**INSTRUCTIONS:**
1. Translate this sentence from the yoga text into Spanish: "Taking in her skyline for the first time while still being by the water's shore was a powerful moment for me."
2. Summarize the yoga text in two sentences.
3. In the yoga text, what made the beach pose one of the writer's proudest yoga moments?

**PROVIDED TEXT:**
━━━
This was one of my proudest yoga moments because I allowed myself to make many mistakes in public and didn’t care how I looked doing it – I also couldn’t stop laughing because an added challenge was the ebb and flow of the tide sucking the sand beneath my hands away before I could get any solid stance.
I remember this pang of shame and horror I had the next day after posting when I realized I had done more of a cobra pose than a sphinx pose, and then my thoughts said, “Who the fuck cares!?”
Dolphin pose is one of my favorites and on this day my very best friend kindred spirit, Tony, was visiting Maine (a rare treat) and he took this photo for me. This also represented a day when I said screw it to only wearing high-waisted bikinis, and embraced the feeling of having my entire belly out.
In the midst of tide pooling with Tony, I remember feeling so grateful for this stone staircase, which is a forever favorite of mine as it usually descends right into the water during higher tides. Without its support I wouldn’t have been able to achieve this pose, which felt so much more difficult than it now looks!
This day represented the very fist of the summer where I ventured away from Maine for a few days back with my bestie to New Jersey/NYC. The first thing we did? Get lost in a surprisingly wooded area whose trails were just poorly marked enough for us to end up hiking around 3 miles instead of the exploring we were planning on! Despite my utter frustration at the situation (aka where were we and how do we get out?!) I was captivated by this beautiful stone bridge deep in the woods, and later when we made it out I was grateful to greet the rose garden pictured on the bottom half of the photo.
Despite my lack of affinity for cities, NYC is the one I compare all others to truly. Taking in her skyline for the first time while still being by the water’s shore was a powerful moment for me.
Hands down the most beautiful gardens I’ve been to – I loved including Tony’s dog Snoopy in my routines while I was visiting.
This night represents the one where I returned from nearly a week in the city, and drove straight down to my beloved harbor to soak in the sea salted ions once more.
I felt so powerful and strong in this pose on this day that it has stayed with me since and has become my favorite go-to when yoga-ing on the go!
I felt and soaked-in the freedom of being welcomed by the #MermaidYogis hosts to engage in any standing poses on this day, which reminded me that this could really be applied to any day of the challenge as long as I was staying true to myself.
━━━
**COLLECTED MATERIAL:**
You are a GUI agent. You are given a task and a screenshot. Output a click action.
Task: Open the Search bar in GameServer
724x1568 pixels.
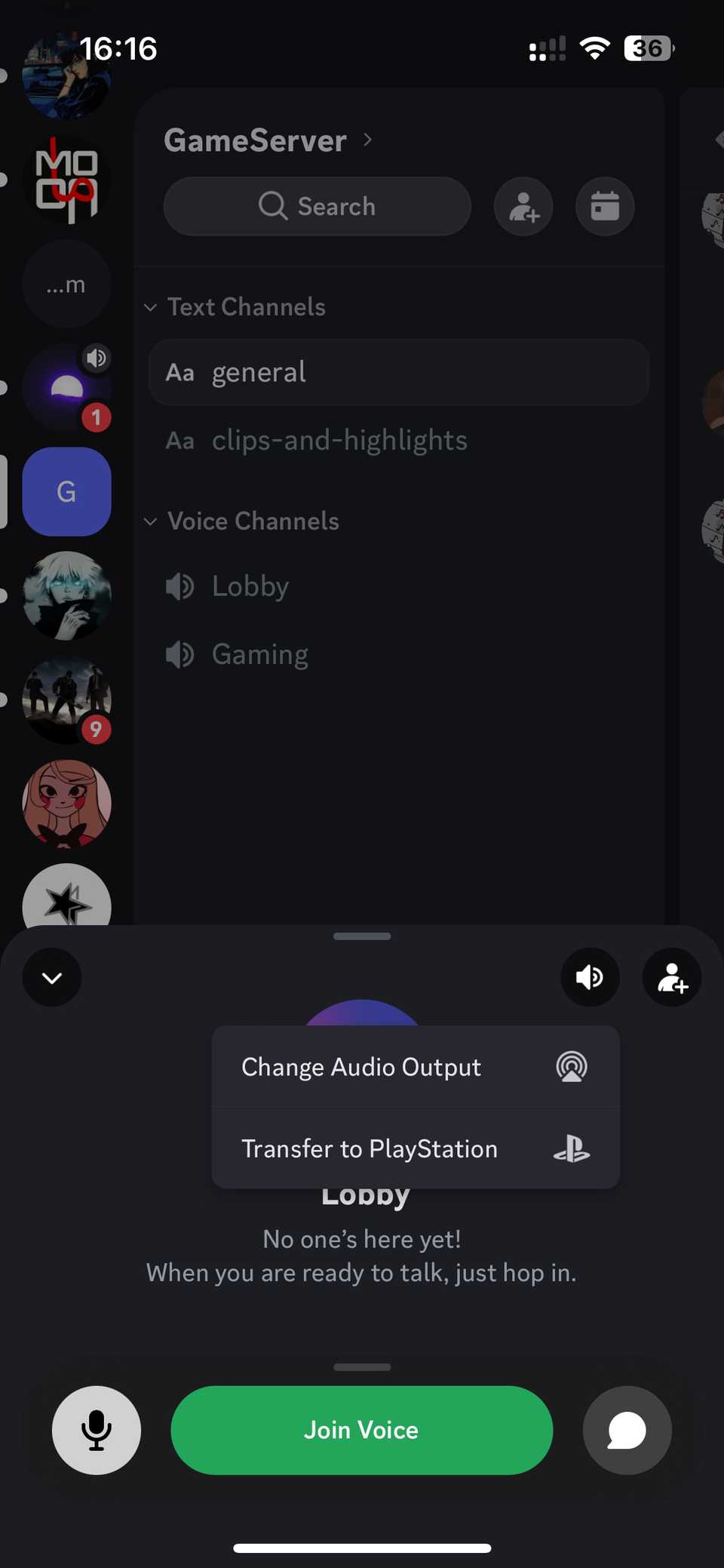(x=317, y=206)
━━━
**SOLUTIONS BELOW:**
1. Contemplar su horizonte por primera vez mientras seguía junto a la orilla del agua fue un momento poderoso para mí.

2. The writer reflects on yoga poses done in Maine and on a trip to New Jersey and New York City, some photographed by the friend Tony, and recalls laughing through public mistakes on the beach and brushing off shame over an imperfect pose. Other moments include gratitude for a stone staircase, a stone bridge, and a rose garden, a powerful first view of the NYC skyline, and a sense of freedom in the #MermaidYogis challenge as long as the writer stayed true to themselves.

3. The writer allowed themselves to make many mistakes in public and didn't care how they looked doing it.